Ilustrasi alutsista/Antara/Siswowidodo
Ilustrasi alutsista/Antara/Siswowidodo

Demokrat Sebut Pengadaan Alpalhankam Rp1,7 Kuadriliun Tak Masuk Akal

Nasional alutsista tni tni kendaraan militer DPR RI Kementerian Pertahanan
Fachri Audhia Hafiez • 07 Juni 2021 16:48
Jakarta: Rencana pengadaan alat peralatan pertahanan dan keamanan (alpalhankam) senilai Rp1,7 kuadriliun dinilai tak masuk akal.

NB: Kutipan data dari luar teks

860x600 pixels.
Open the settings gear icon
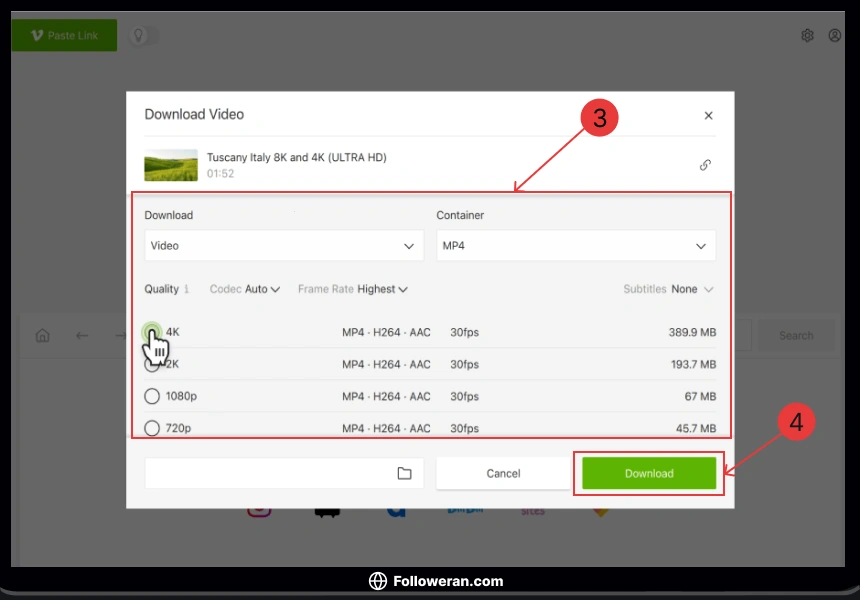[x=807, y=35]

Terlebih, anggaran tersebut mesti habis pada 2024.
 
"(Nilai anggaran) memang sangat besar, dalam waktu tiga tahun (dihabiskan) itu tidak masuk akal," kata anggota Komisi I DPR RI Syarief Hasan di Kompleks Parlemen, Senayan, Jakarta, Senin, 7 Juni 2021.
 
Syarief menilai situasi pandemi covid-19 mestinya dipertimbangkan dalam penyusunan rencana anggaran tersebut. Menurut dia, idealnya rancangan sistem pertahanan disusun untuk 10 tahun ke depan.

Bagaimana tanggapan anda mengenai artikel ini?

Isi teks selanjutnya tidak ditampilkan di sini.